Set tasks:
1: Can you reproduce the direct selling column word for word, from "Conventions and annual" up to and including "observations and views."?
2: Could you resume the column on direct selling industry growth, writing on from the point where it stops?

Page text:
## start

Click here to order the September 2014 issue in which this article appeared.
It’s Fourth Quarter!
Conventions and annual meetings have served to inspire. A few hundred thousand lives have been personally touched by the many corporate events of the past few months. Last month, in this column, we provided an optimistic outlook on 2014 direct selling industry performance based on our collective observations and views.
On July 28 the research team supporting the World Federation of Direct Selling Associations posted their worldwide results for 2013. Total global retail sales were $178.5 billion for 2013, up 8.1 percent from 2012’s total of $165.2 billion. The number of independent contractors globally rose as well, up 7 percent to 96.2 million. (To see the full global statistics go to www.wfdsa.org) This data also confirmed our outlook—direct selling is growing as a channel of distribution around the world! We should really expect no less. Any channel of distribution that can serve to engage people from basically all walks of life has to be considered for its relevancy during times of growing interest in entrepreneurship. The strengths of this most unique channel of distribution are many, and over the past year much more attention has been directed toward the industry. Therefore, as we now move through the final quarter of the year, projections for year-end results will begin to set the stage for reflections on what we have learned from 2014 in particular. We certainly believe the number of media impressions about direct selling is probably up over prior year. There is always a mix of opinions, and there is no way to quantify the balance between positive and negative press—there is always some of both. Local and niche media have actually done an excellent job on many occasions of publishing some very impressive and positive stories. And, I might add, DSN published an excellent insert that was distributed in The Wall Street Journal (reprints are still available).

## end

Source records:
## start

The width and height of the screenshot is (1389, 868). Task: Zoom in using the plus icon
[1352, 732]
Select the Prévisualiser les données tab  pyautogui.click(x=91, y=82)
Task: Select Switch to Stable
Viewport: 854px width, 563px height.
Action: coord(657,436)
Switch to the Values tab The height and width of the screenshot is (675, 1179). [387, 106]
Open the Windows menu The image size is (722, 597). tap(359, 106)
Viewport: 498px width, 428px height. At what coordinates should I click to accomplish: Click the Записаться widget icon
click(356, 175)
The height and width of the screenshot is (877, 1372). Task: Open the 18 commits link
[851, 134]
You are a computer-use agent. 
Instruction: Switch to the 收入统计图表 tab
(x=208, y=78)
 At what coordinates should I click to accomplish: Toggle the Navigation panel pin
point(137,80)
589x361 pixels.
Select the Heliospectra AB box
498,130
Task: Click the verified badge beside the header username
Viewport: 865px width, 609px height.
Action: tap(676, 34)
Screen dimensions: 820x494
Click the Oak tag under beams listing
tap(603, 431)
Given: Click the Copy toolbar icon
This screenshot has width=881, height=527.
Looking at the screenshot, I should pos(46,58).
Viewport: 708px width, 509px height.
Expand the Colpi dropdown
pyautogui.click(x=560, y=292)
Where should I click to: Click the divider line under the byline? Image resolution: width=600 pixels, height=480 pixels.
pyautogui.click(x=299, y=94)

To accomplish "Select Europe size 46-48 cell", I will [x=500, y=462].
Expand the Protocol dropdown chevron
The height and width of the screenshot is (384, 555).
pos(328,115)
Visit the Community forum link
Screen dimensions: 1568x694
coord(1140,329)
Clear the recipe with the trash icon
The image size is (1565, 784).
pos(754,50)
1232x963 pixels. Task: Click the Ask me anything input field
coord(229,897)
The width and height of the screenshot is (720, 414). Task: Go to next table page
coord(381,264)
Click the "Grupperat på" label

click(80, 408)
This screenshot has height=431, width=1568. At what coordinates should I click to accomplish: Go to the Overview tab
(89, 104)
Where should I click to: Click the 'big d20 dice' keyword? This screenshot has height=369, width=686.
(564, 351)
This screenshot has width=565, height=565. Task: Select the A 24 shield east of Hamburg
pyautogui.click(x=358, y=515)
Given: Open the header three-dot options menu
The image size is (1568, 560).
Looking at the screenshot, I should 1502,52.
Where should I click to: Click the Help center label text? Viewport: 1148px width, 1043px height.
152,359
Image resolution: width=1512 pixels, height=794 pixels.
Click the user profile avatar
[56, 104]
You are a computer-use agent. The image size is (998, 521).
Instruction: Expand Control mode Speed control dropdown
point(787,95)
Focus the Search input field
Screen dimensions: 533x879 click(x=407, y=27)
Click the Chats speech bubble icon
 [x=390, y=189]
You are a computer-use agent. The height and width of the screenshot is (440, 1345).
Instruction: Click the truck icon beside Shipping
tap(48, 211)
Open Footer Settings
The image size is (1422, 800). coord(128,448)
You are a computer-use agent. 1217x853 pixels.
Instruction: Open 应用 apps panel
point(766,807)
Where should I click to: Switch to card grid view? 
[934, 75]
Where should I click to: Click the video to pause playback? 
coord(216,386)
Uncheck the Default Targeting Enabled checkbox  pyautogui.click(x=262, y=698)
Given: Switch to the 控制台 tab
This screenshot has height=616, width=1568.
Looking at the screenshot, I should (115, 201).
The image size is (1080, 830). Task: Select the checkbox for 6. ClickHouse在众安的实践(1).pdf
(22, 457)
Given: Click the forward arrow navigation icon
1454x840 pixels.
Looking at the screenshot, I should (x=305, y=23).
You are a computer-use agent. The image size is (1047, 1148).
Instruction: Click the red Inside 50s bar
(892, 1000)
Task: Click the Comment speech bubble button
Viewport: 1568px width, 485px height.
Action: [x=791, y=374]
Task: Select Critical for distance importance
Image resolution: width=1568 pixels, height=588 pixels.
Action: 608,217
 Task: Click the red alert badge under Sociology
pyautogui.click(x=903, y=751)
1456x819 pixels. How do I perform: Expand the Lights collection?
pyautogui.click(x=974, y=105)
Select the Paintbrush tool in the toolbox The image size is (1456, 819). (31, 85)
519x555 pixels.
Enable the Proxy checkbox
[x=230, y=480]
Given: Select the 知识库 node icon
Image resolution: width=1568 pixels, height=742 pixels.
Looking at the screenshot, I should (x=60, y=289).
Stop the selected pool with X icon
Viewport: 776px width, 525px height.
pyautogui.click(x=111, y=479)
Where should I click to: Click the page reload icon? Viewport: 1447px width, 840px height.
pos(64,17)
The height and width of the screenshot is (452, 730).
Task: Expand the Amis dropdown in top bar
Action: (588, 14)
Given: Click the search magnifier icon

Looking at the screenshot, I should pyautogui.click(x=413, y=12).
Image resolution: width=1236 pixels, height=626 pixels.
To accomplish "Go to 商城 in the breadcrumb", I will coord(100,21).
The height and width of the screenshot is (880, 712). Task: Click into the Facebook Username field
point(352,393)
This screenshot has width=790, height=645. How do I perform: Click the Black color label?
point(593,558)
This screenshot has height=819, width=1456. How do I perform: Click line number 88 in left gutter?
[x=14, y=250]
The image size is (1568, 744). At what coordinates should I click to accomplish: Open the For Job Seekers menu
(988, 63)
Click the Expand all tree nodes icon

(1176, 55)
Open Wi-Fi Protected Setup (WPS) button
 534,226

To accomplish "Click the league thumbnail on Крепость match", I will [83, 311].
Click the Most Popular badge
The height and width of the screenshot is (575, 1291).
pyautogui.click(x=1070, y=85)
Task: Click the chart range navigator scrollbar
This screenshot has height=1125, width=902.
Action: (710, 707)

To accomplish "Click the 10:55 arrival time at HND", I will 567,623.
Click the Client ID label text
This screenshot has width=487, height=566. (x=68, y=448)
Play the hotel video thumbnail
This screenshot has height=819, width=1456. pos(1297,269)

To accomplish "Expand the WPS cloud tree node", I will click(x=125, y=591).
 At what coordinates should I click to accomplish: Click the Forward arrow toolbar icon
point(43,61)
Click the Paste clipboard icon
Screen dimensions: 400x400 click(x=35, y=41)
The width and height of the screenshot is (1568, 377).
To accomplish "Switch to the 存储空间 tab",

## end

Outputs by task:
1:
Conventions and annual meetings have served to inspire. A few hundred thousand lives have been personally touched by the many corporate events of the past few months. Last month, in this column, we provided an optimistic outlook on 2014 direct selling industry performance based on our collective observations and views.

2:
As we (DSN) reflect on this past year, in particular, the following thoughts appear to be noteworthy:
- Journalists covering direct selling need to be encouraged to keep an appropriate balance between the stories that are a reflection of the best of the industry and those that show concern about the direct selling business model and how it is being utilized and promoted. This is an industry that self-regulates probably better than any other and one that has available a very strong code of ethics developed by the Direct Selling Association. We must simply find more ways to advocate the best of what the industry stands for. Better balance is essential, and each player has the opportunity to influence what gets reflected in the media. Ultimately, better balance will negate the perception that the media only desires to cover the negative.
- Every company using the direct selling model in any of its many variations, regardless of the label being used, is an actor/actress on the big stage. The big stage is the global marketplace where the audience tends to recognize the direct selling industry as “ONE,” regardless of the label being used. ONE was actually the theme of this year’s Direct Selling Association’s Annual Meeting, a very appropriate theme for an industry that is searching for its redefinition of who we are and what we do. Regardless of how we are defining ourselves individually, the audience tends to see ONE; therefore, it behooves us to realize even more so that the audience is always there. The audience is often learning, enjoying the play, and marveling at its uniqueness, it’s symphony of talent, its mix of ingredients and the results of the production. Some in the audience are simply there to report, and what they report can often be what they see, not what they understand—meaning all characters in the play are quite important. Therefore, it’s our duty to pay attention to all characters.
- Industry growth means a lot of things are going well and a lot of people are finding success! Growth should support an ever increasing positive perception of what the industry does and how it accomplishes so much through a channel of distribution based on engaging people from all backgrounds. As the cast continues to develop—the many companies who are utilizing and growing through use of the direct selling model—the cast will find itself performing before a larger and ever growing audience that is informed and often equipped to share their observations and experiences quickly and effectively. Each of us can ensure that the play is one of the finest productions ever brought to stage by simply playing our unique roles well and with authenticity! And as we do, we will capture the imagination of the audience and deliver on the promise of a better future! No need to overpromise… this industry provides opportunity like no other!
One of the ways we can leverage the cast is to celebrate what we have accomplished and what we will accomplish as we now work toward the close of 2014. There are fewer and fewer days left in this year. On the next pages, Lauren Lawley Head will unveil DSN’s 90 Days of Direct Selling, and how we plan to celebrate our great industry!
Enjoy the issue!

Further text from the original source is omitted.